* **Set task 1**: Name every person the obituary of the solo sailor mentions by name.
* **Set task 2**: Write out the stretch of the sailor's obituary from "As a youth, Mike" through "on Caldey Island.", swapping "coeducational" for "boarding".

* **Given passage**:
Sudden death of veteran solo sailor and skipper of Jester

Mike Richey, the veteran solo sailor, has
died at the age 92 after a heart attack at his home in Brighton.

Born in Eastbourne, on July 6, 1917, Mike
Richey was famous on the solo sailing circuit as the slowest and most
gentlemanly skipper of the engineless, junk-rigged Folkboat-style vessel,
Jester. Originally she was sailed in the first solo transatlantic race in 1960
by Blondie Hasler, from whom Mike bought her after the 1964 race. He sailed her
in six subsequent OSTARs (Observer Singlehanded Transatlantic Race) until he
was forced to abandon her in July 1988, when a rogue wave smashed a hatch,
leaving the boat open to the seas some 500 miles south-east of Halifax, Nova
Scotia. The boat was finally lost under tow. She was not insured and Mike was
in no position to replace her.

However, a trust was formed to build a
replica Jester. Colin Mudie drew up the plans and she was cold moulded, rather
than planked, and built by the Aldeburgh Boat Company just in time for the 1992
OSTAR.


The 1996 OSTAR took rather longer than Mike
had hoped. He sailed back from America the following year, to be presented with
a world record certificate by the Guinness Book of Records for having crossed
the North Atlantic alone and arrived at the ripe old age of 80 years and 31
days.


As a youth, Mike attended a coeducational
school in Switzerland, where he became fluent in French, and later the
Benedictine school at Downside Abbey in England. After graduation from Downside
in 1935, Mike had planned to enter a monastery. He spent a short time as a
potential postulant at the Trappist monastery on Caldey Island.


During his years at Downside, he became
interested in the work of sculptor Eric Gill and was apprenticed to him,
learning lettering and stone carving. For three years, Richey worked with Gill
and his group of talented young artists, some of whom would become lifelong
friends.

* **Supplied material**:
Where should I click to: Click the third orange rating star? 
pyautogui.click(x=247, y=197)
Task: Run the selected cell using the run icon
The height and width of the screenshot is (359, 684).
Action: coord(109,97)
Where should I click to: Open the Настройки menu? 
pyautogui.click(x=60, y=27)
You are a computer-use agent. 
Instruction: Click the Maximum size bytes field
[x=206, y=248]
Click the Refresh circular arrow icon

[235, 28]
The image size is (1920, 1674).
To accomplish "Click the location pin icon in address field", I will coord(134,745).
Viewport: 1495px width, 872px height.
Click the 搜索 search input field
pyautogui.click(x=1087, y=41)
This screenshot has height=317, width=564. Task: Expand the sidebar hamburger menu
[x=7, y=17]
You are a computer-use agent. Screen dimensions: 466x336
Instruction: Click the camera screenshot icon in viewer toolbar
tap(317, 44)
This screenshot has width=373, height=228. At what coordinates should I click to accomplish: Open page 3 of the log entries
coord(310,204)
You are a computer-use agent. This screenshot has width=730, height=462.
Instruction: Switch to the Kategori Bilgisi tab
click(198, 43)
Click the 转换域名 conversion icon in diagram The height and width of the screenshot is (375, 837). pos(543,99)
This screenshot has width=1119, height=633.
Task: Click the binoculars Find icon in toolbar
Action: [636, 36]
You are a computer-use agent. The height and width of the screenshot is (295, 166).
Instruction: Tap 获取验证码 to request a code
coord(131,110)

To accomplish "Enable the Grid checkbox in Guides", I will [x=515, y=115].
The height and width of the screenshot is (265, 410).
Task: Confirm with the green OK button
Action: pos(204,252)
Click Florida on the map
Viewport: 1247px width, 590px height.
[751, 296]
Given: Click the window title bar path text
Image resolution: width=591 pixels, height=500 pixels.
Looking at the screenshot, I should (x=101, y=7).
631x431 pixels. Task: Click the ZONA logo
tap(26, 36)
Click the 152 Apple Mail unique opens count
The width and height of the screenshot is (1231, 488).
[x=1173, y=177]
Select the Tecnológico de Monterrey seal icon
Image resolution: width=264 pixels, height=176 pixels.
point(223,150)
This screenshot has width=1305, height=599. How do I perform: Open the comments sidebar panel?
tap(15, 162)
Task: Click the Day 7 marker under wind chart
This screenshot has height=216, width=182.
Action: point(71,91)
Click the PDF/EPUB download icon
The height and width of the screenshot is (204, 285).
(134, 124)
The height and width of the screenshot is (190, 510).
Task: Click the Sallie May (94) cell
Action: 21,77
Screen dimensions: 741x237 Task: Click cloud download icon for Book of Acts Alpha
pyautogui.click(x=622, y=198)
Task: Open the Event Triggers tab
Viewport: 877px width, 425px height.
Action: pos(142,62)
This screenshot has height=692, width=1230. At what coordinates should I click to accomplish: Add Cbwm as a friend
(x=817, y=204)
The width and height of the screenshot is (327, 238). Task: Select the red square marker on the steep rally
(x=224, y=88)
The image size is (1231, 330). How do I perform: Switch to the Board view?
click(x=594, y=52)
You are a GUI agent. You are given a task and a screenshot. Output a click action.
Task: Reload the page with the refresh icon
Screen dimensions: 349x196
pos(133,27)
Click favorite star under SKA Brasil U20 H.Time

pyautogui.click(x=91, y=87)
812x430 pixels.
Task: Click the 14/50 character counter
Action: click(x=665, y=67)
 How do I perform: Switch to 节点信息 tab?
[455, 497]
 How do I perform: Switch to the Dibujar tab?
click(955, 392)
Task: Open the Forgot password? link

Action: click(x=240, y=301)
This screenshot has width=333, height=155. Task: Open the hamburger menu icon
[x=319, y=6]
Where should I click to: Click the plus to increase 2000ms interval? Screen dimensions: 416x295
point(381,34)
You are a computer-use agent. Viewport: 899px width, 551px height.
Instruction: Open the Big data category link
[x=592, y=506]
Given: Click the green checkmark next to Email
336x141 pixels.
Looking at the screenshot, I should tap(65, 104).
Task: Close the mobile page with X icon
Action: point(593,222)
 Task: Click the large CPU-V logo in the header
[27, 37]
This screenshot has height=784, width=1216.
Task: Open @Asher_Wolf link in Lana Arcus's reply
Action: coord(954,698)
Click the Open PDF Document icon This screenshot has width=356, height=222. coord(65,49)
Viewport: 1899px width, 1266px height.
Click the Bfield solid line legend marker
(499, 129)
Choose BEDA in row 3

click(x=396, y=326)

* **Correct output 1**: Mike Richey, Blondie Hasler, Colin Mudie, Eric Gill

* **Correct output 2**:
As a youth, Mike attended a boarding
school in Switzerland, where he became fluent in French, and later the
Benedictine school at Downside Abbey in England. After graduation from Downside
in 1935, Mike had planned to enter a monastery. He spent a short time as a
potential postulant at the Trappist monastery on Caldey Island.